> [Dataset content]
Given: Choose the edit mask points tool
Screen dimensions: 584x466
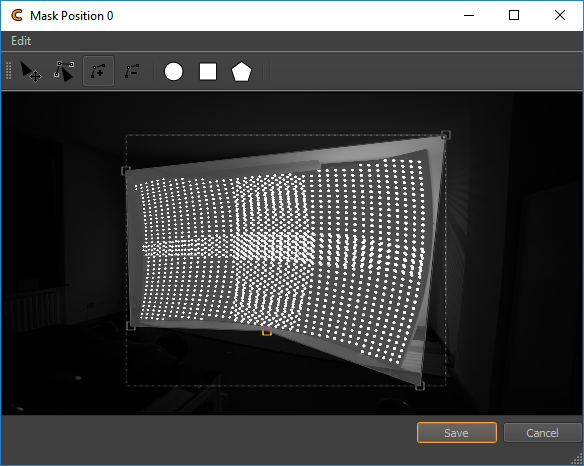Looking at the screenshot, I should (x=64, y=71).
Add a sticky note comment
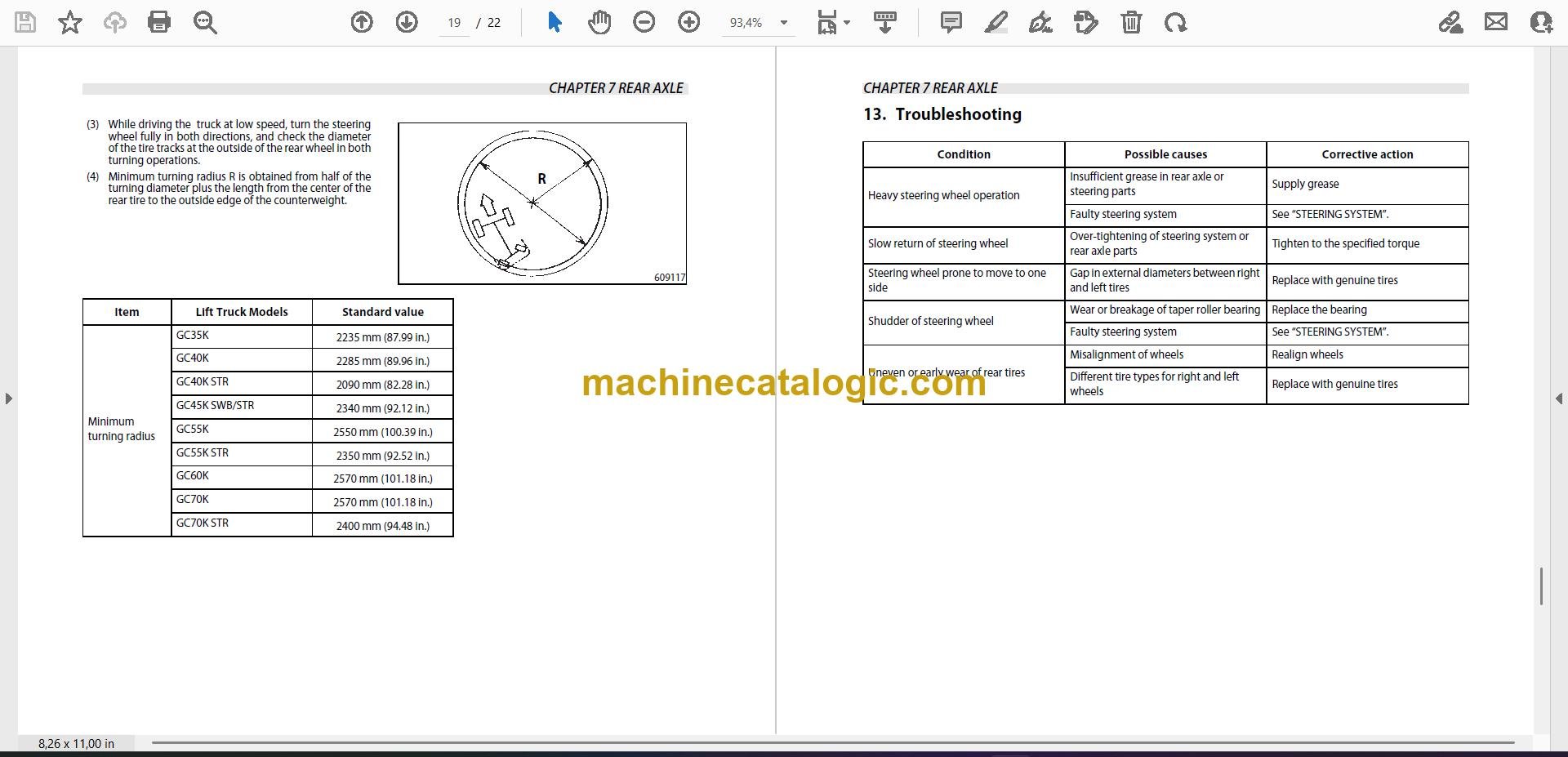This screenshot has height=757, width=1568. pyautogui.click(x=951, y=22)
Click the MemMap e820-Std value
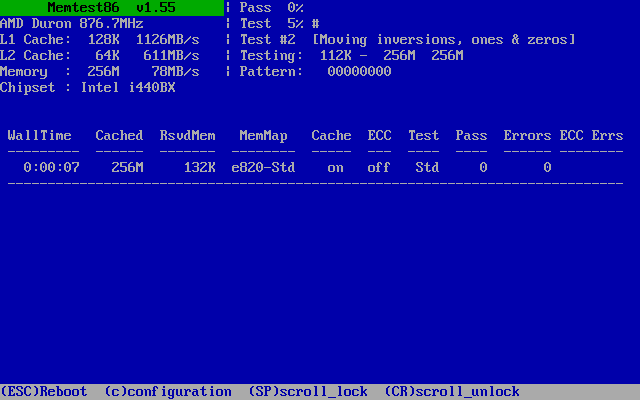This screenshot has height=400, width=640. [x=263, y=168]
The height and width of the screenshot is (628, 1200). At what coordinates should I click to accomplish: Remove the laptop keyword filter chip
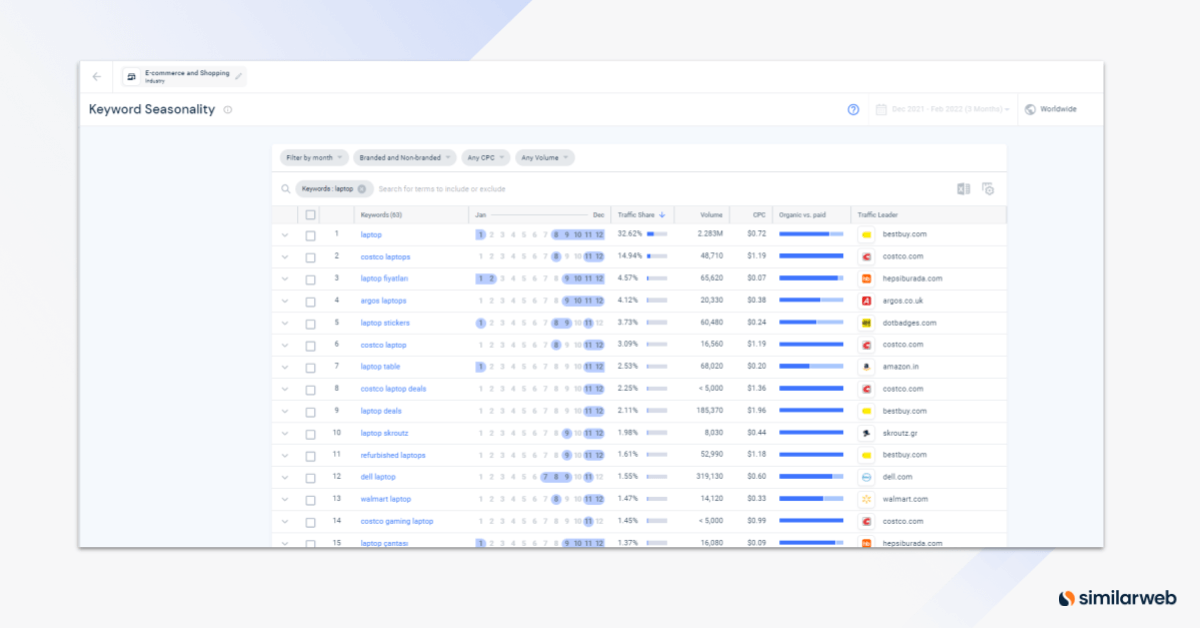362,189
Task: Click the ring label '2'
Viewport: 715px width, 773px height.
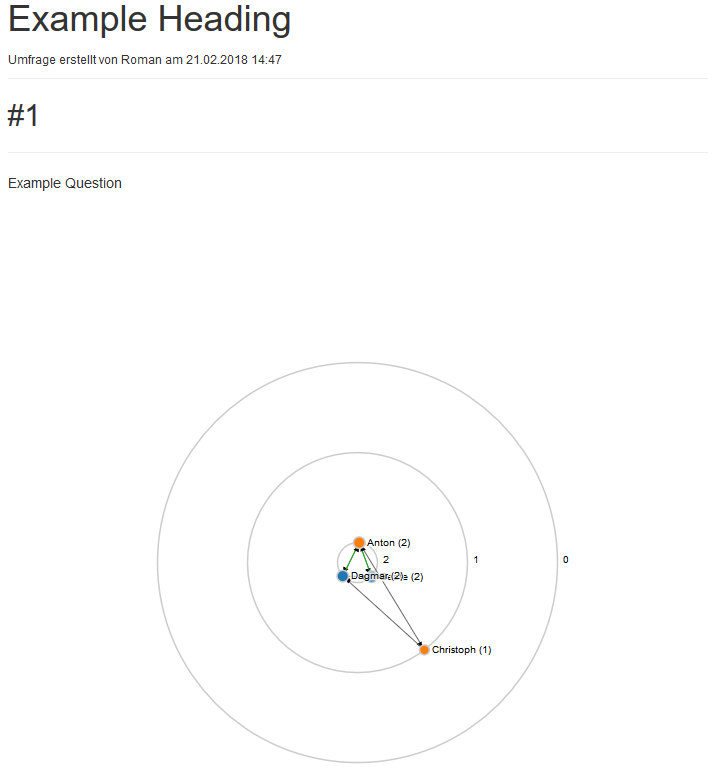Action: [386, 560]
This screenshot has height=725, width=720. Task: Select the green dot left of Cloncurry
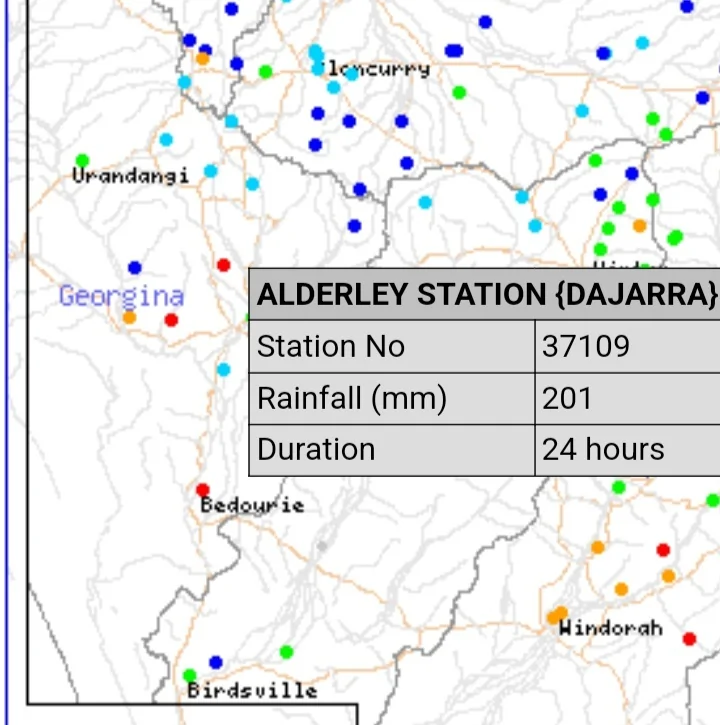pos(265,71)
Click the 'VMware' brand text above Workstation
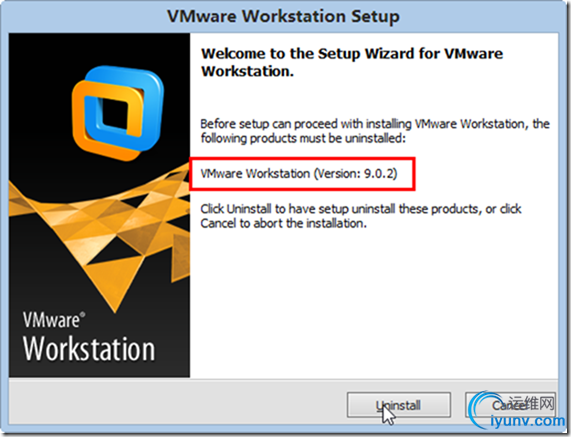 [x=51, y=320]
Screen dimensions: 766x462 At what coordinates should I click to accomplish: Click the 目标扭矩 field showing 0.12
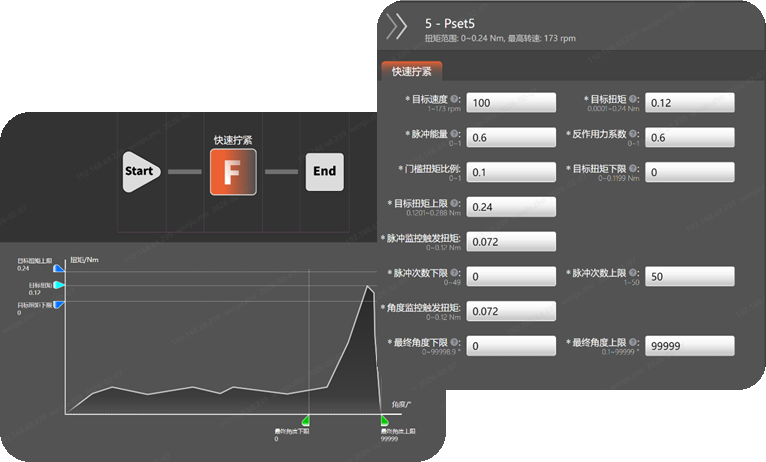tap(689, 103)
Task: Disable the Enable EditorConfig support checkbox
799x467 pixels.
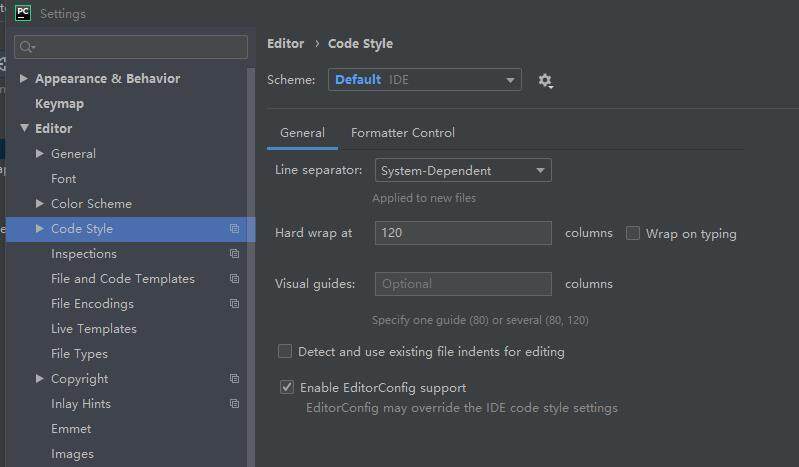Action: pos(287,388)
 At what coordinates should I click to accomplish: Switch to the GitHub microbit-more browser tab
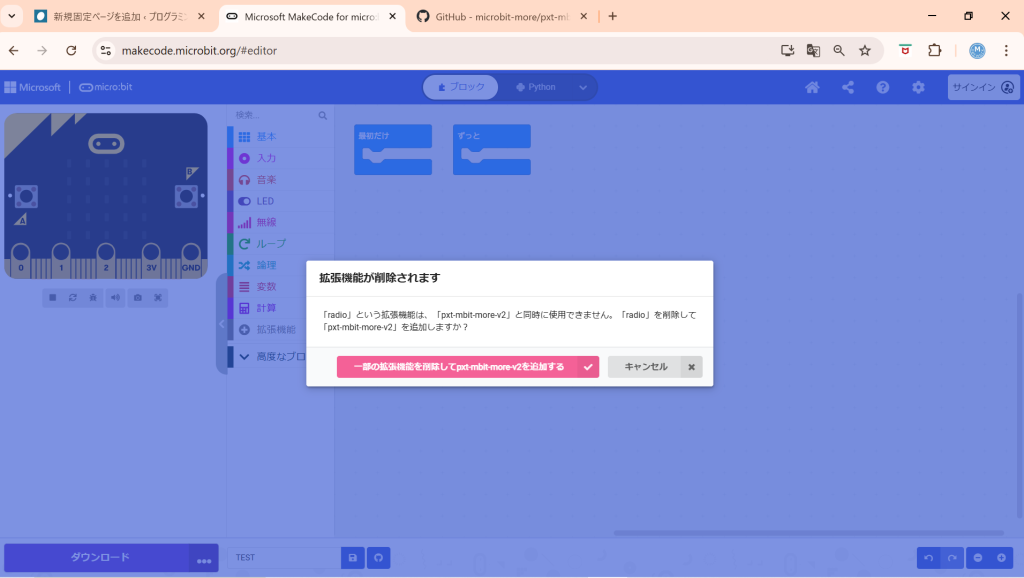pyautogui.click(x=500, y=16)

> [Work task] Write out each line exactly, from the one containing "This screenshot has height=725, width=720." through the end of the entries, and skip the pictures.

> [Task result]
This screenshot has height=725, width=720. Task: Select the green dot left of Cloncurry
pos(265,71)
Click the 'VMware' brand text above Workstation
 [x=51, y=320]
Screen dimensions: 766x462 At what coordinates should I click to accomplish: Click the 目标扭矩 field showing 0.12
tap(689, 103)
Task: Disable the Enable EditorConfig support checkbox
799x467 pixels.
Action: pos(287,388)
 At what coordinates should I click to accomplish: Switch to the GitHub microbit-more browser tab
pyautogui.click(x=500, y=16)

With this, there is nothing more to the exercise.